Asumiendo que este desarrollo tenga lugar, se trataría de una transacción muy riesgosa. Si el régimen de Maduro cae producto de un levantamiento militar, no hay certezas acerca de qué compromisos el nuevo Gobierno vaya a respetar. Ante la incertidumbre geopolítica en el mundo, los diplomáticos rusos prevén mantener líneas de comunicación con todos los actores relevantes en una ecuación. Con Venezuela ocurre lo mismo; con Nicaragua posiblemente también.
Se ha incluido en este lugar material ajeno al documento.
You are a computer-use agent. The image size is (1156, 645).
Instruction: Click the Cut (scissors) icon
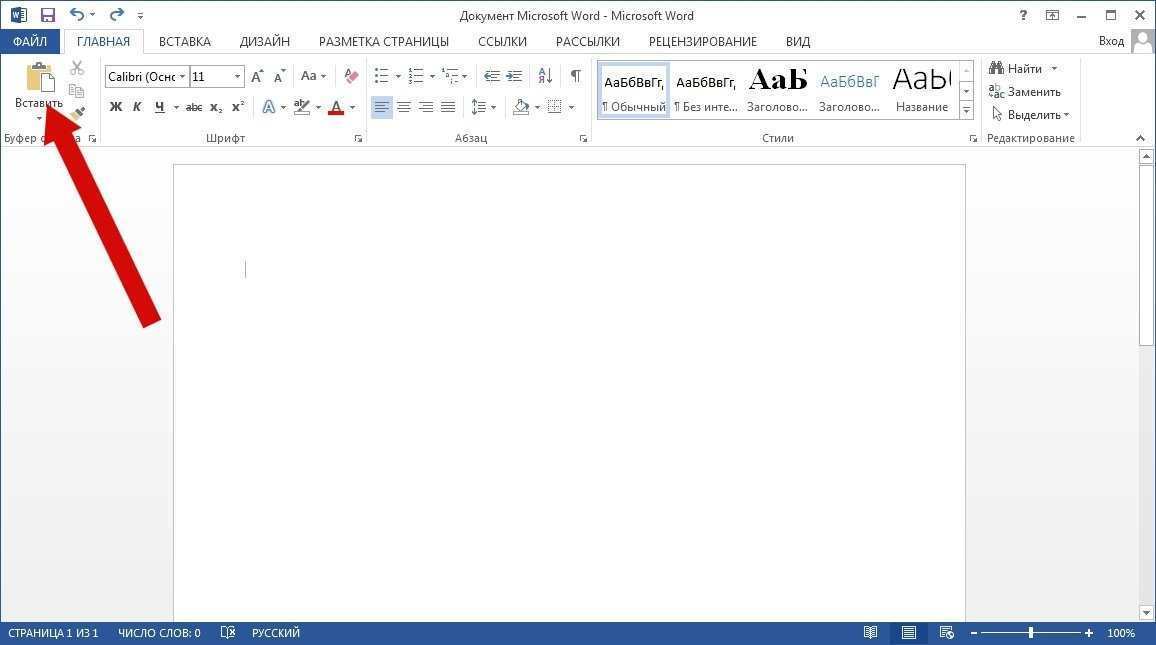76,67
Se trata de tener un plan para control de daños y adaptarse rápidamente a situaciones cambiantes.
Maduro y Ortega están preocupados por el efecto contagio de las movilizaciones masivas en América Latina. En clave liberal, estos gobernantes son ilegítimos porque se robaron elecciones. En cambio, la política internacional tiende a priorizar ponderaciones más prácticas que poco tienen con ver con la legitimidad de los gobernantes. La realpolitik se basa en el aforismo might makes right. Implica que la fuerza por sí misma crea derecho; y consecuentemente legalidad. Hasta hace poco, el Kremlin sopesaba a los regímenes bolivarianos como cleptocracias afines que por sí solas podían garantizar el orden y la estabilidad.
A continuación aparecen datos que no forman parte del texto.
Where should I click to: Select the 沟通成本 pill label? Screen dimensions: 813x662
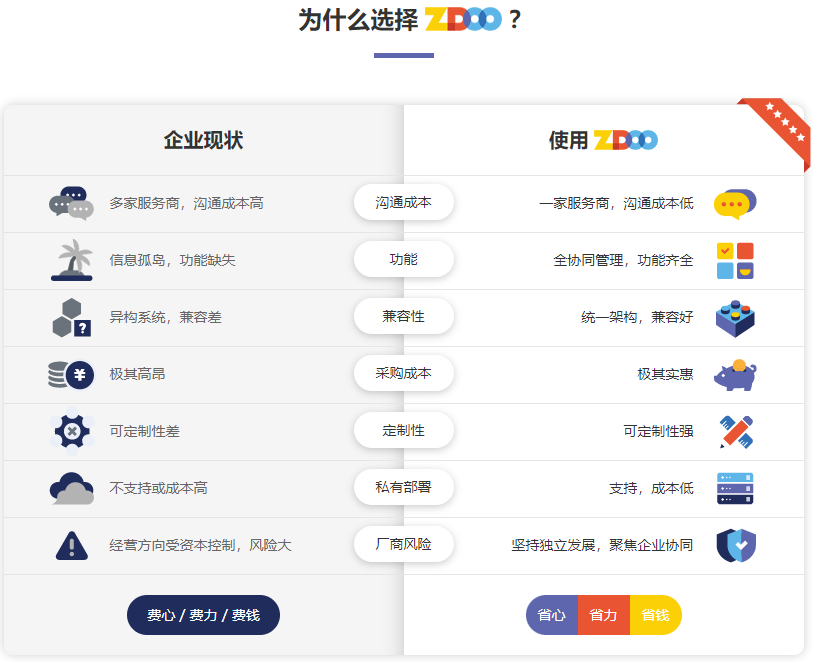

Es evidente que este paradigma ha cambiado. A raíz de la caída de Evo Morales, muchos entienden que los regímenes bolivarianos que quedan son casas de naipes, propensas a derribarse si se sopla con suficiente fuerza. Si Maduro y compañía se ilusionan con Andrés Manuel López Obrador en México, o bien con Alberto Fernández en Argentina, se están engañando a ellos mismos. En rigor, Rusia es el único aliado que cuenta. Los principales políticos latinoamericanos, incluso los izquierdistas, son más o menos conscientes de la dirección del viento.